*Required work:* Your output should be the whole listing, identical to the original.

....

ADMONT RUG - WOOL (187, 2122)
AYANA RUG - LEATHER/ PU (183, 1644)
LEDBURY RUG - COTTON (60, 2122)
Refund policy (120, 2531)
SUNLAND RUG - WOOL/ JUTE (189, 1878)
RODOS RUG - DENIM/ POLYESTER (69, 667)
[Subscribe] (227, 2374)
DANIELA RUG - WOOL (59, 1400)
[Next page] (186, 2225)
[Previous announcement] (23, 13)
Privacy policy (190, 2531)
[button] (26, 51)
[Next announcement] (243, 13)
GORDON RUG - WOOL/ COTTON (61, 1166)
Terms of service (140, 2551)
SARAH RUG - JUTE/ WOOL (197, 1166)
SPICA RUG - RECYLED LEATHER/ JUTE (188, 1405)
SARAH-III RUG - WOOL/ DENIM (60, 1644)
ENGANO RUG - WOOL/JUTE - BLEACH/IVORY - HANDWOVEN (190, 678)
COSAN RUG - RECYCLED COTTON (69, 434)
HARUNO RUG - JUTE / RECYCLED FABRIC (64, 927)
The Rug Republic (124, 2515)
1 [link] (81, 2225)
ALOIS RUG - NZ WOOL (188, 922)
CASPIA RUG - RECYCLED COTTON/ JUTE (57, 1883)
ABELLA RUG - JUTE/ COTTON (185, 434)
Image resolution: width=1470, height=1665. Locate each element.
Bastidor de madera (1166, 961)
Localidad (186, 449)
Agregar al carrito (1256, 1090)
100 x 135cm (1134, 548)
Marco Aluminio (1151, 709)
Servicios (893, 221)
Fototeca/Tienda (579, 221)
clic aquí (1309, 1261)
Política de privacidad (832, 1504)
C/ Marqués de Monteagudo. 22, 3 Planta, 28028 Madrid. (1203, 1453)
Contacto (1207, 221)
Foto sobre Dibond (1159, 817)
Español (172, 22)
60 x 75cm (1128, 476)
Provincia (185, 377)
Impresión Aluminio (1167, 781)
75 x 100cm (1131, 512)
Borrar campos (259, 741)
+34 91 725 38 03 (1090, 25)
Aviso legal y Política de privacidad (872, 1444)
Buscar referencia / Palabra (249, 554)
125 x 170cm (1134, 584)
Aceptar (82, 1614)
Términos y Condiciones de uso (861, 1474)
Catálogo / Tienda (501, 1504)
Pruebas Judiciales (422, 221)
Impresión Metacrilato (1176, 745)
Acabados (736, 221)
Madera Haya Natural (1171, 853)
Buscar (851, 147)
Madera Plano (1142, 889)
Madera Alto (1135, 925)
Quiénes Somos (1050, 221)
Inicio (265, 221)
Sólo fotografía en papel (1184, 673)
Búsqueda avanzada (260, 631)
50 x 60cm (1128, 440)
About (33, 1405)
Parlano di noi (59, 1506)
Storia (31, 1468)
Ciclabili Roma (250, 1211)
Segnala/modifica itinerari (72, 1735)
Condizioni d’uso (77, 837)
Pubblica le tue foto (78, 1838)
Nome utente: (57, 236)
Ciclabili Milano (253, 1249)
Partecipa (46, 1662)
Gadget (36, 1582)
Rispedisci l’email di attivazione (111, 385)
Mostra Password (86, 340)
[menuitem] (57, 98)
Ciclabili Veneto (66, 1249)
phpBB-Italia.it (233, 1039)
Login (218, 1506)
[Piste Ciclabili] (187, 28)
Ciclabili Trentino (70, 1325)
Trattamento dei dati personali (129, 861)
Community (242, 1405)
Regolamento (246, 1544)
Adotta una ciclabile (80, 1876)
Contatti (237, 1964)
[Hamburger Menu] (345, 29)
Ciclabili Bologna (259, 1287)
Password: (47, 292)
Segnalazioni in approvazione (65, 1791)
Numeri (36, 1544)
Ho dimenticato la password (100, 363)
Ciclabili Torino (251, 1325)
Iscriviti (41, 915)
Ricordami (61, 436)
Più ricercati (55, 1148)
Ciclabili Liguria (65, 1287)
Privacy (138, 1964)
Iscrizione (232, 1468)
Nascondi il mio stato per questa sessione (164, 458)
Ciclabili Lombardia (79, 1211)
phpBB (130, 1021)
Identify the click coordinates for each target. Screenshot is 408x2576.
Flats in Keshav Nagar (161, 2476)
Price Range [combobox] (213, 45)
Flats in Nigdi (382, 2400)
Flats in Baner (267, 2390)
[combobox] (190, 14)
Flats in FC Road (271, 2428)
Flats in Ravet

....

*Solution:*
ADMONT RUG - WOOL (187, 2122)
AYANA RUG - LEATHER/ PU (183, 1644)
LEDBURY RUG - COTTON (60, 2122)
Refund policy (120, 2531)
SUNLAND RUG - WOOL/ JUTE (189, 1878)
RODOS RUG - DENIM/ POLYESTER (69, 667)
[Subscribe] (227, 2374)
DANIELA RUG - WOOL (59, 1400)
[Next page] (186, 2225)
[Previous announcement] (23, 13)
Privacy policy (190, 2531)
[button] (26, 51)
[Next announcement] (243, 13)
GORDON RUG - WOOL/ COTTON (61, 1166)
Terms of service (140, 2551)
SARAH RUG - JUTE/ WOOL (197, 1166)
SPICA RUG - RECYLED LEATHER/ JUTE (188, 1405)
SARAH-III RUG - WOOL/ DENIM (60, 1644)
ENGANO RUG - WOOL/JUTE - BLEACH/IVORY - HANDWOVEN (190, 678)
COSAN RUG - RECYCLED COTTON (69, 434)
HARUNO RUG - JUTE / RECYCLED FABRIC (64, 927)
The Rug Republic (124, 2515)
1 [link] (81, 2225)
ALOIS RUG - NZ WOOL (188, 922)
CASPIA RUG - RECYCLED COTTON/ JUTE (57, 1883)
ABELLA RUG - JUTE/ COTTON (185, 434)
Image resolution: width=1470, height=1665. Locate each element.
Bastidor de madera (1166, 961)
Localidad (186, 449)
Agregar al carrito (1256, 1090)
100 x 135cm (1134, 548)
Marco Aluminio (1151, 709)
Servicios (893, 221)
Fototeca/Tienda (579, 221)
clic aquí (1309, 1261)
Política de privacidad (832, 1504)
C/ Marqués de Monteagudo. 22, 3 Planta, 28028 Madrid. (1203, 1453)
Contacto (1207, 221)
Foto sobre Dibond (1159, 817)
Español (172, 22)
60 x 75cm (1128, 476)
Provincia (185, 377)
Impresión Aluminio (1167, 781)
75 x 100cm (1131, 512)
Borrar campos (259, 741)
+34 91 725 38 03 (1090, 25)
Aviso legal y Política de privacidad (872, 1444)
Buscar referencia / Palabra (249, 554)
125 x 170cm (1134, 584)
Aceptar (82, 1614)
Términos y Condiciones de uso (861, 1474)
Catálogo / Tienda (501, 1504)
Pruebas Judiciales (422, 221)
Impresión Metacrilato (1176, 745)
Acabados (736, 221)
Madera Haya Natural (1171, 853)
Buscar (851, 147)
Madera Plano (1142, 889)
Madera Alto (1135, 925)
Quiénes Somos (1050, 221)
Inicio (265, 221)
Sólo fotografía en papel (1184, 673)
Búsqueda avanzada (260, 631)
50 x 60cm (1128, 440)
About (33, 1405)
Parlano di noi (59, 1506)
Storia (31, 1468)
Ciclabili Roma (250, 1211)
Segnala/modifica itinerari (72, 1735)
Condizioni d’uso (77, 837)
Pubblica le tue foto (78, 1838)
Nome utente: (57, 236)
Ciclabili Milano (253, 1249)
Partecipa (46, 1662)
Gadget (36, 1582)
Rispedisci l’email di attivazione (111, 385)
Mostra Password (86, 340)
[menuitem] (57, 98)
Ciclabili Veneto (66, 1249)
phpBB-Italia.it (233, 1039)
Login (218, 1506)
[Piste Ciclabili] (187, 28)
Ciclabili Trentino (70, 1325)
Trattamento dei dati personali (129, 861)
Community (242, 1405)
Regolamento (246, 1544)
Adotta una ciclabile (80, 1876)
Contatti (237, 1964)
[Hamburger Menu] (345, 29)
Ciclabili Bologna (259, 1287)
Password: (47, 292)
Segnalazioni in approvazione (65, 1791)
Numeri (36, 1544)
Ho dimenticato la password (100, 363)
Ciclabili Torino (251, 1325)
Iscriviti (41, 915)
Ricordami (61, 436)
Più ricercati (55, 1148)
Ciclabili Liguria (65, 1287)
Privacy (138, 1964)
Iscrizione (232, 1468)
Nascondi il mio stato per questa sessione (164, 458)
Ciclabili Lombardia (79, 1211)
phpBB (130, 1021)
Identify the click coordinates for each target. Screenshot is 408x2576.
Flats in Keshav Nagar (161, 2476)
Price Range [combobox] (213, 45)
Flats in Nigdi (382, 2400)
Flats in Baner (267, 2390)
[combobox] (190, 14)
Flats in FC Road (271, 2428)
Flats in Ravet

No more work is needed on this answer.